Within the six-party talks greater unity of purpose has been achieved, no doubt facilitated by the North’s defiant truculence. The U.S. set aside its reluctance to talk directly with North Korea’s representatives, subordinated its hopes for “regime change” to the necessity of negotiations, and focused the bargaining on symmetrical concessions. South Korea, in turn, has adopted tougher tactics in conditioning its provision of aid to the North to concrete steps to implement the Feb. 13 agreement. Whether this will assure progress in the six-party talks remains to be seen, but it has narrowed differences between the U.S. and South Korea.
The troublesome political fallout from U.S. force deployment and military base issues has meanwhile been managed with impressive professionalism: The plans call for moving U.S. forces out of metropolitan areas, relieving domestic opposition in South Korea to the alliance. The United States showed flexibility in accommodating Korean preferences in the timing of major changes to operational control arrangements. The reduction of U.S. force levels will be accomplished gradually; if anything, it is long overdue.
In this context, negotiations over the bilateral free trade agreement offered a timely opportunity to broaden the framework of bilateral cooperation. It constitutes the most significant free trade agreement signed by the U.S. in more than a decade. Domestically, it provides demonstrable evidence that bipartisan cooperation is possible between the Bush White House and the Democratic-controlled Congress. It could open the door to Congressional endorsement of other FTAs (Colombia and Peru), and perhaps the renewal of the president’s fast-track trade negotiating authority, which expires this summer.
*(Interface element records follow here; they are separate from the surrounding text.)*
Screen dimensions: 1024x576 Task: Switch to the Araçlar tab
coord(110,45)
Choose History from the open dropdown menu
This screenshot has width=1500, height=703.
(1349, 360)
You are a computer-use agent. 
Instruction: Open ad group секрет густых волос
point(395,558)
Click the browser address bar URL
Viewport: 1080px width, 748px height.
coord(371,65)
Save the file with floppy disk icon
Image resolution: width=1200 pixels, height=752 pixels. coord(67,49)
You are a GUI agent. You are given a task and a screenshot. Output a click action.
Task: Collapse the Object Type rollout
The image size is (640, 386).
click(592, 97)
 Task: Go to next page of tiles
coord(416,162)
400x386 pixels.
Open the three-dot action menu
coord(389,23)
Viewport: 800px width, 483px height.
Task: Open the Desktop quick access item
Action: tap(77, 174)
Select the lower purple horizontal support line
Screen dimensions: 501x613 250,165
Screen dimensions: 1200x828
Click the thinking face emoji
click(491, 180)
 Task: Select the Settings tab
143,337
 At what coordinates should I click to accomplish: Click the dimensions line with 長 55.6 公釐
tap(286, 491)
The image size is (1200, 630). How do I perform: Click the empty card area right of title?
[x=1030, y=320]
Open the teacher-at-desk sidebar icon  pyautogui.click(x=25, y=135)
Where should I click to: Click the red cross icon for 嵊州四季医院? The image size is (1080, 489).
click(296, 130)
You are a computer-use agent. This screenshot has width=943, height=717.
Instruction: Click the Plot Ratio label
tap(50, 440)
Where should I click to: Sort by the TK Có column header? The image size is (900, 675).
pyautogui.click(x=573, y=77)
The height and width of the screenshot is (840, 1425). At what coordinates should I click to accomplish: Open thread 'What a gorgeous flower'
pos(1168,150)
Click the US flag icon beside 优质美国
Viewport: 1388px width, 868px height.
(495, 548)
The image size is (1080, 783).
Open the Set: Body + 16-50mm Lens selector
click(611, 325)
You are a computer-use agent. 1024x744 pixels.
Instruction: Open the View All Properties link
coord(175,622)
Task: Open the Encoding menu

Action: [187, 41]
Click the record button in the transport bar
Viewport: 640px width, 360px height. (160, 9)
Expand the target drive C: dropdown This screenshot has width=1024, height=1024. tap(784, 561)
While details of the deal are just being posted, it appears that each side made some tough, timely accommodations (e.g., rice and beef), and that some nettlesome issues (e.g., products manufactured in the Kaesong Special Economic Zone) were kicked down the road or passed over to “working groups.” It obviously took a firm deadline to force reciprocal concessions needed for an agreement. Some Democrats, including Senator Debbie Stabenow of Michigan, immediately signaled strong opposition, and the prospect of possibly tough sledding in the Senate is enhanced by the expression of second thoughts about the benefits of globalization and free trade by prominent Democratic economists ― among them, former Federal Reserve Governor Alan Blinder. Yet, Susan Schwab, the administration’s top trade negotiator, and Congressman Charles Rangel, chairman of the House Ways and Means Committee, have consulted closely throughout the negotiations, and each appears eager to nail down an agreement. Evidently, Korean leaders share that conviction.
They should. For South Korea, the agreement offers broader access to a gigantic U.S. market, a prod to further economic reform at home and leverage for future trade negotiations with the Europeans and others. For the United States, it provides momentum for similar trade pacts with other advanced industrial countries, and, hopefully, for a major push to complete the Doha Round.
In the meanwhile, it should give a boost to bilateral ties between our respective governments and peoples. Considering the value both countries have derived from the U.S.-Korea partnership over the past half century, that is ample cause for celebration.
*The writer, a former U.S. ambassador to Japan, is a professor at Stanford University.